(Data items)
━━━━━━━━━━━━━━━━━━━━━━━━━━━━━━

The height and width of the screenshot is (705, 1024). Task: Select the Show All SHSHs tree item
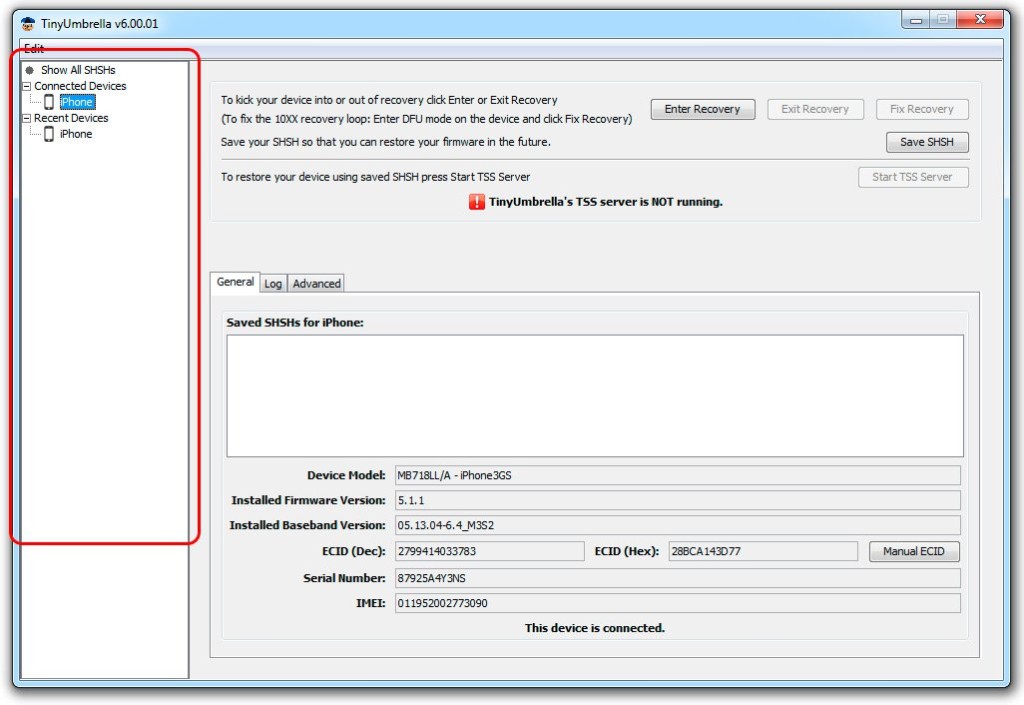78,70
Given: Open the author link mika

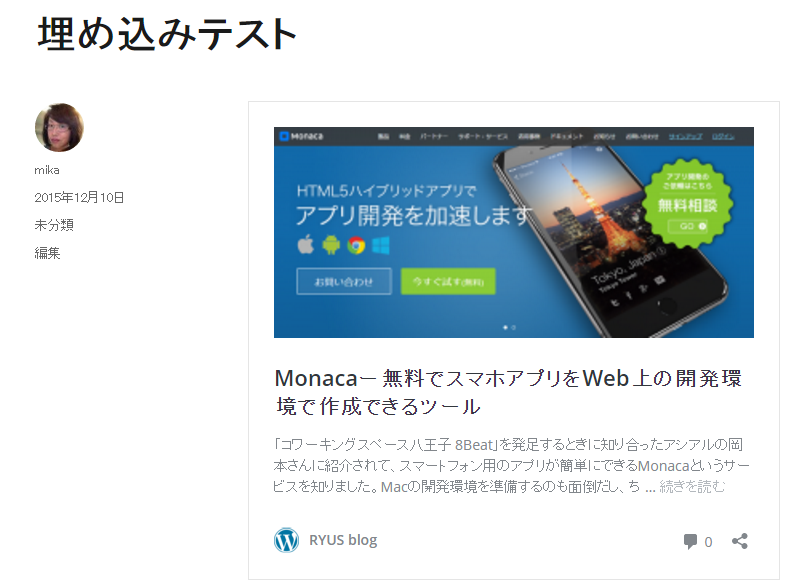Looking at the screenshot, I should pos(47,170).
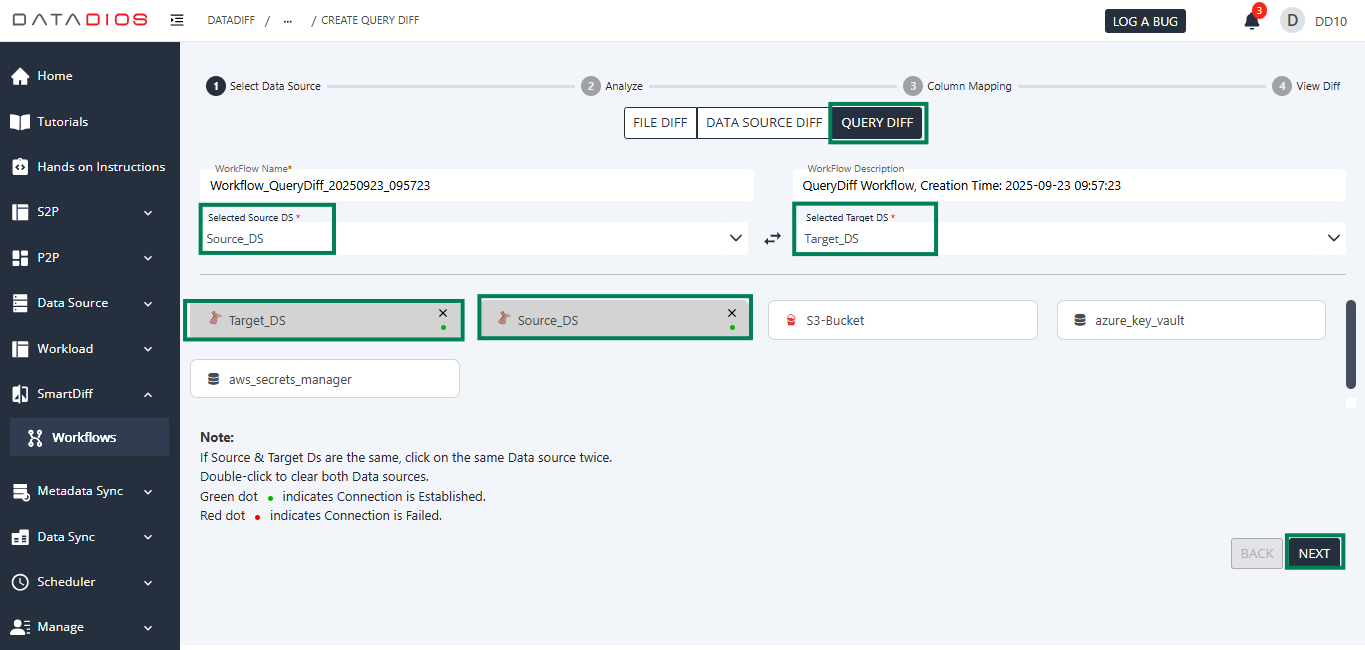Click the sidebar collapse icon next to DATADIOS logo

177,19
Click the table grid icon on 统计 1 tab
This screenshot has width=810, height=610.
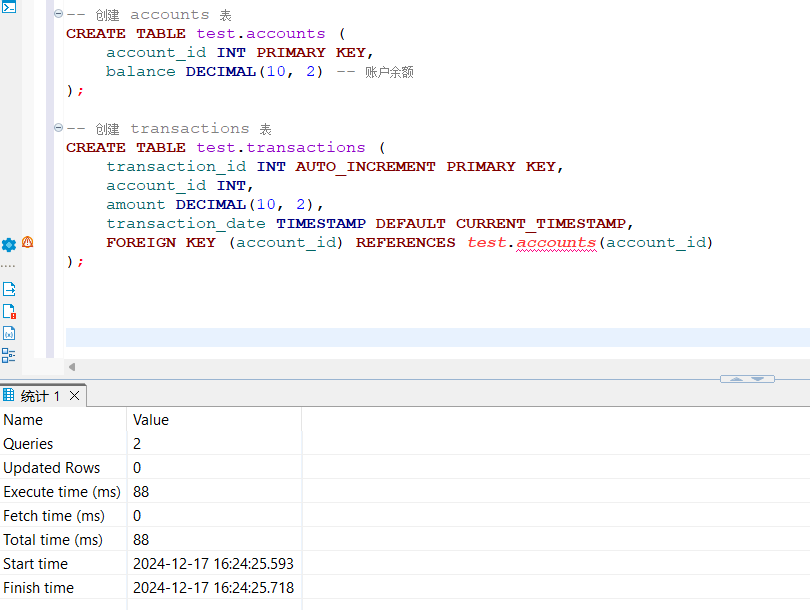tap(9, 396)
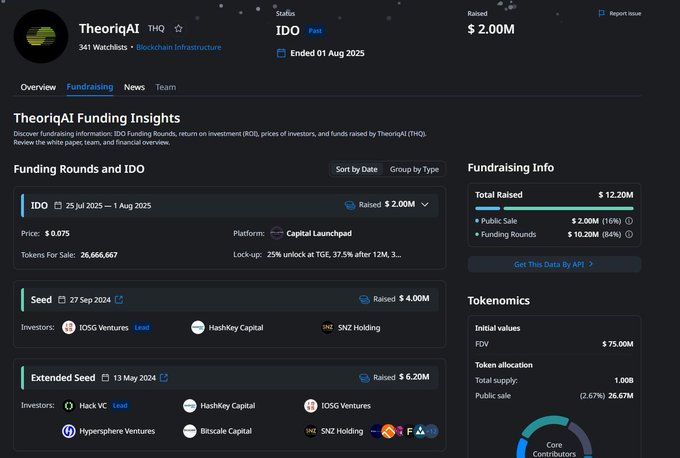The height and width of the screenshot is (458, 680).
Task: Expand the IDO round details chevron
Action: (425, 205)
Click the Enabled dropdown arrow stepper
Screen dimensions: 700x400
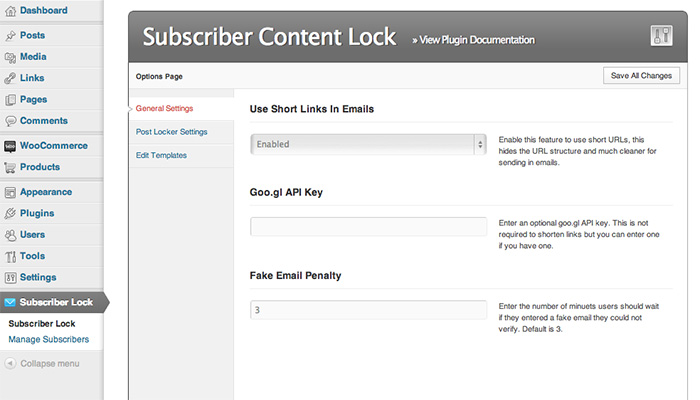tap(480, 144)
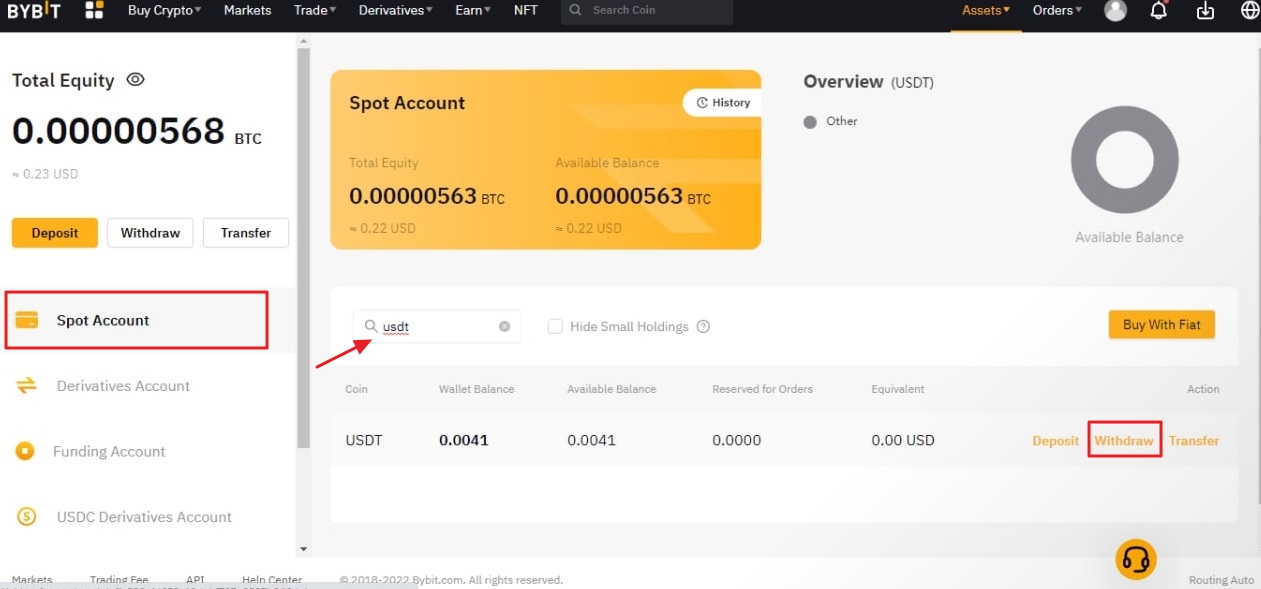Enable the Hide Small Holdings checkbox
The width and height of the screenshot is (1261, 589).
pyautogui.click(x=555, y=326)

━━━━━━━━━━━━━━━━━━━━━━━━━━━━━━

Pictures are to be left out while the lines from the beginning of the records through the line with "Click the table grid icon on 统计 1 tab" are copied word for word.

The height and width of the screenshot is (705, 1024). Task: Select the Show All SHSHs tree item
78,70
Given: Open the author link mika

Looking at the screenshot, I should pos(47,170).
Click the sidebar collapse icon next to DATADIOS logo

177,19
Click the table grid icon on 统计 1 tab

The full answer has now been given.